Purpose . Analysis of clinical efficacy of surgical treatment of primary rhegmatogenous retinal detachment (PRRD) using extra- and intra-scleral approaches, depending on the stage of proliferative vitreoretinopathy (PVR). Material and methods . The analysis of long-term results in surgical treatment of 116 eyes (112 patients) with PRRD was carried out. Duration of retinal detachment ranged from 7 days to 5 months (average 4.5 weeks). The structure of PVR stages: A – 31 eyes, B – 31 eye, C – 54 eyes. Macular detachment occurred in 47 eyes. Visual acuity preoperatively varied from 0.005 to 1.0 (average 0.25). Extra-scleral approaches were used in 49 eyes of 45 patients. Endovitreal 20G surgery was performed in 67 eyes of 67 patients. Evaluation of the clinical efficacy of treatment in all eyes was carried out in the follow-up period of 3-7 postoperative days and 3-4 years later. Results and discussion . After the extraocular surgery the retinal anatomic reattachment was achieved at 2-3 day of postoperative period in 45 eyes (91.8%). Partial retinal reattachment was revealed in 4 eyes. After reoperation a complete retinal reattachment was achieved in all eyes. After endovitreal surgery it was noted at 2-3 day that the retina attached in 64 eyes (95.5%), in 3 eyes the retinal attachment was failed (4.5%), where a repeated silicone tamponade was performed. Relapses of PRRD occurred in 11 eyes (12.2%), in their structure: 6 eyes after extra-scleral approach – in the period from 2.5 to 12 months; 5 eyes (7.4%) after the intraocular approach – in the period from 4 to 18.5 months.
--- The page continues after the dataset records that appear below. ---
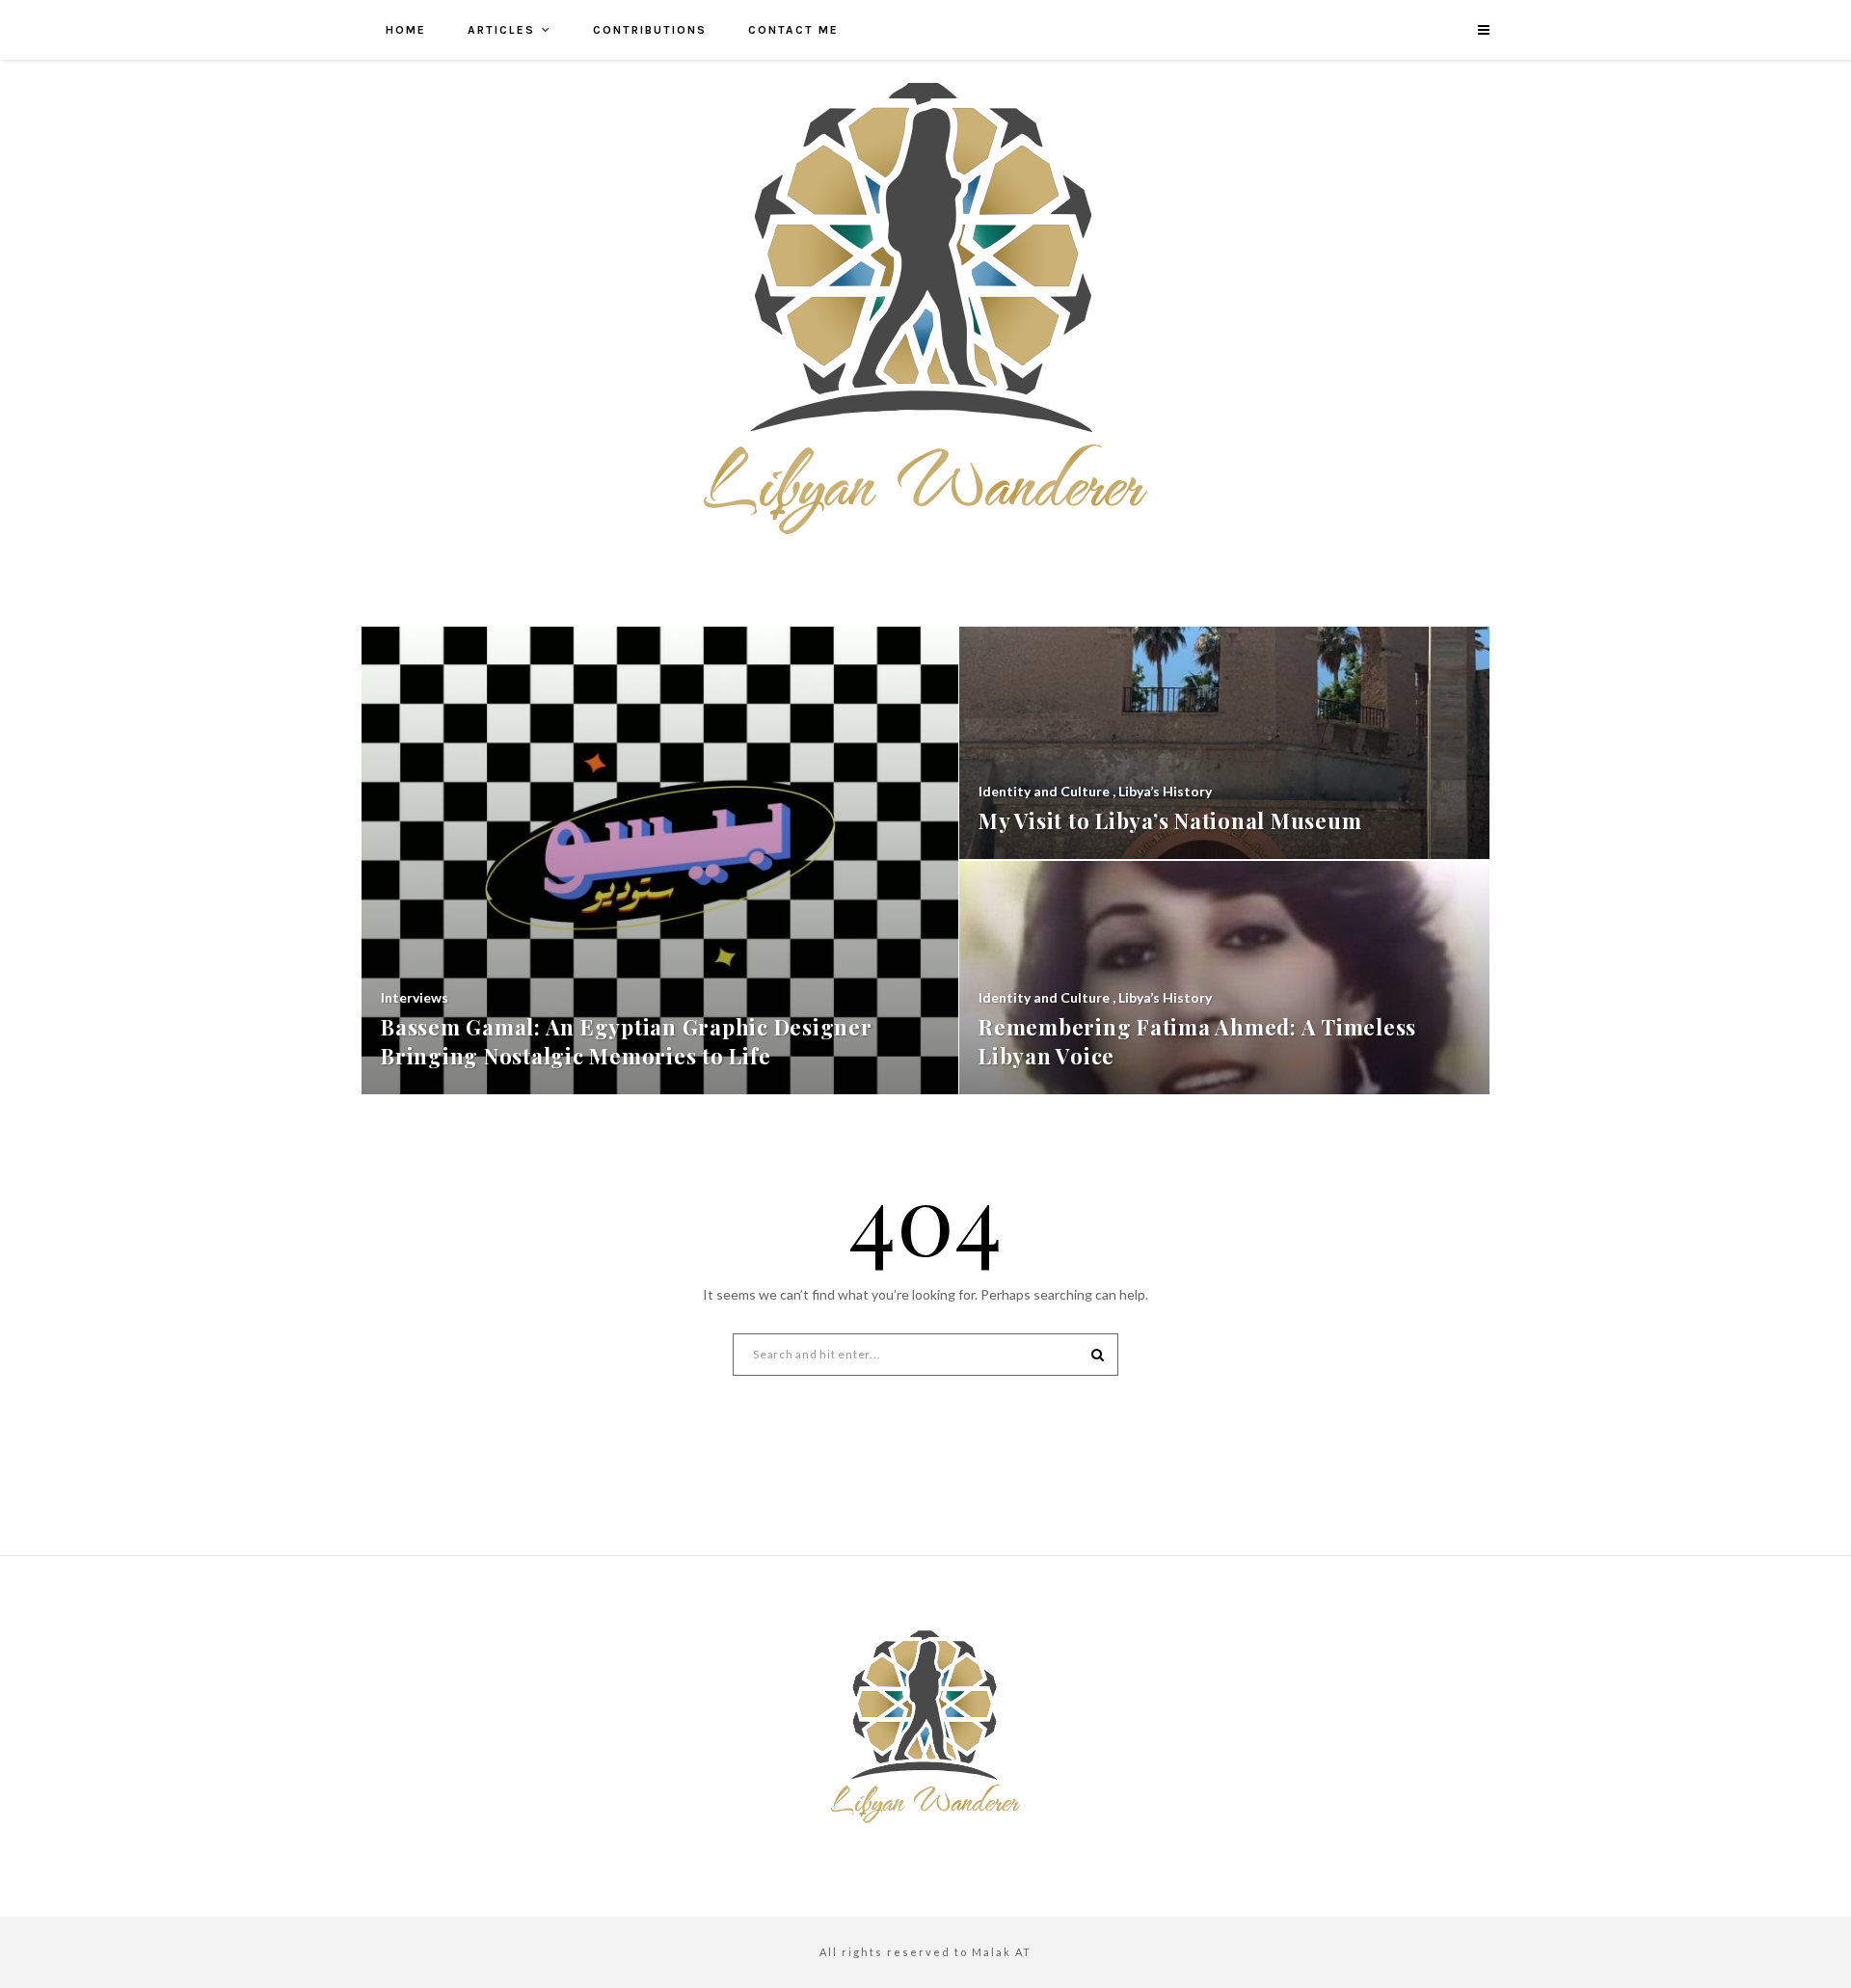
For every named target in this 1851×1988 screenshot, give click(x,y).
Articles (501, 30)
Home (406, 30)
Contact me (793, 30)
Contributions (650, 30)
After a repeated endovitreal surgery the anatomic reattachment of retina was achieved in all cases. Conclusions . The main reason of PRRD relapses was the progression of vitreo-proliferative process. Intraocular surgery with the use of plugging fluids (silicone, gas, air) allows more reliably reduce the risk of postoperative complications, occurrence of PRRD relapses. Episcleral approaches in PRRD treatment continue to be the method of choice in the initial PVR stages.